One night father read about a man who had been hanged for killing another man, and they cut him down too soon, so he came alive, and they had to hang him over; and father got all worked up about it. He said the man had suffered death the first time to "all intents and purposes," so that fulfilled the requirements of the law, and they were wrong when they hanged him again. Laddie said it was a piece of bungling sure enough, but the law said a man must be "hanged by his neck until he was dead," and if he weren't dead, why, it was plain he hadn't fulfilled the requirements of the law, so they were forced to hang him again. Father said that law was wrong; the man never should have been hanged in the first place. They talked and argued until we were all excited about it, and the next evening after school Leon and I were helping pick apples, and when father and Laddie went to the barn with a load we sat down to rest and we thought about what they said.

"Gee, that was tough on the man!" said Leon, "but I guess the law is all right. Of course he wouldn't want to die, and twice over at that, but I don't suppose the man he killed liked to die either. I think if you take a life, it's all right to give your own to pay for it."

"Leon," I said, "some time when you are fighting Absalom Saunders or Lou Wicks, just awful, if you hit them too hard on some tender spot and kill them, would you want to die to pay for it?"

"I wouldn't want to, but I guess I'd have to," said Leon. "That's the law, and it's as good a way to make it as any. But I'm not going to kill any one. I've studied my physiology hard to find all the spots that will kill. I never hit them behind the ear, or in the pit of the stomach; I just black their eyes, bloody their snoots, and swat them on the chin to finish off with."

"Well, suppose they don't study their physiologies like you do, and hit YOU in the wrong place, and kill you, would you want THEM hanged by the neck until they were dead, to pay for it?"

"I don't think I'd want anything if I were dead," he said. "I wonder how it feels to die.
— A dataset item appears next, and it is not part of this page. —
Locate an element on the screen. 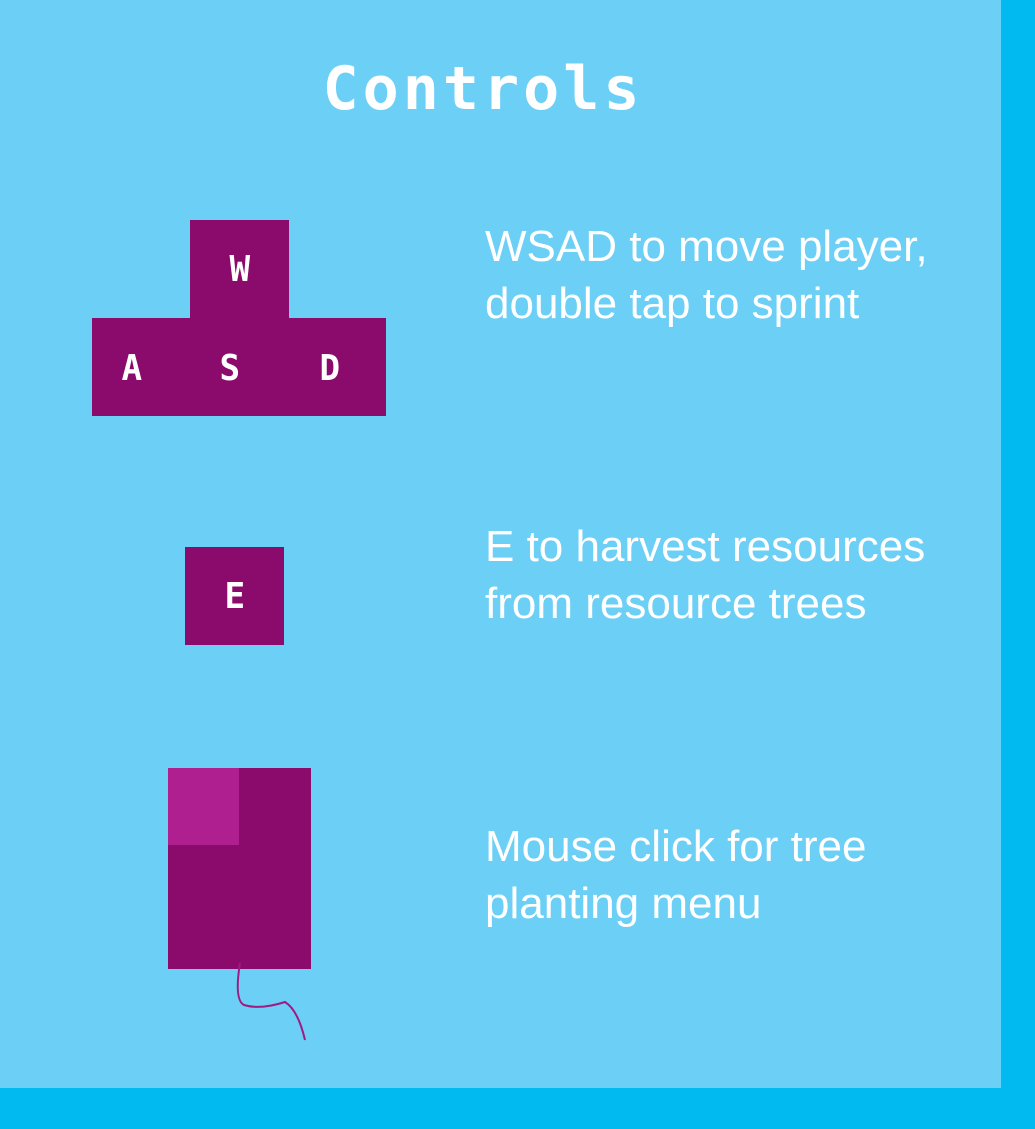 The image size is (1035, 1129). key-w: W is located at coordinates (240, 270).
Now THAT man knew. I'd like to be hanged enough to find out how it goes, and then come back, and brag about it. I don't think it hurts much; I believe I'll try it."

So Leon took the rope Laddie lowered the baskets with, and threw it over a big limb. Then he rolled up a barrel and stood on it and put my sunbonnet on with the crown over his face, for a black cap, and made the rope into a slip noose over his head, and told me to stand back by the apple tree and hold the rope tight, until he said he was hanged enough. Then he stepped from the barrel. It jerked me toward him about a yard, as he came down smash! on his feet. I held with all my might, but he was too heavy—and falling that way. So he went to trying to fix some other plan, and I told him the sensible thing to do would be for him to hang me, because he'd be strong enough to hold me and I could tell him how it felt just as well. So we fixed me up like we had him, and when Leon got the rope stretched, he wrapped it twice around the apple tree so it wouldn't jerk him as it had me, and when he said "Ready," I stepped from the barrel. The last thing I heard was Leon telling me to say when I was hanged enough. I was so heavy, the rope stretched, and I went down until it almost tore off my head, and I couldn't get a single breath, so of course I didn't tell him, and I couldn't get on the barrel, and my tongue went out, and my chest swelled up, and my ears roared, and I kicked and struggled, and all the time I could hear Leon laughing, and shouting to keep it up, that I was dying fine; only he didn't know that I really was, and at last I didn't feel or know anything more.

When I came to, I was lying on the grass, while father was pumping my arms, and Laddie was pouring creek water on my face from his hat, and Leon was running around in circles, clear crazy. I heard father tell him he'd give him a scutching he'd remember to the day of his death; but inasmuch as I had told Leon to do it, I had to grab father and hold to him tight as I could, until I got breath enough to explain how it happened. Even then I wasn't sure what he was going to do.

After all that, when I tried to tell Leon how it felt, he just cried like a baby, and he wouldn't listen to a word, even when he'd wanted to know so badly. He said if I hadn't come back, he'd have gone to the barn and used the swing rope on himself, so it was a good thing I did, for one funeral would have cost enough, when we needed money so badly, not to mention how mother would have felt to have two of us go at once, like she had before. And anyway, it didn't amount to so awful much. It was pretty bad at first, but it didn't last long, and the next day my neck was only a little blue and stiff, and in three days it was all over, only a rough place where the rope grained the skin as I went down; but I never got to tell Leon how it felt; I just couldn't talk him into hearing, and it was quite interesting too; but still I easily saw why the man in the paper would object to dying twice, to pay for killing another man once.

When the apples were picked and the cabbage, beets, turnips, and potatoes were buried, some corn dried in the garret for new meal, pumpkins put in the cellar, the field corn all husked, and the butchering done, father said the work was in such fine shape, with Laddie to help, and there was so much more corn than he needed for us, and the price was so high, and the turkeys did so well, and everything, that he could pay back what mother helped him, and have quite a sum over.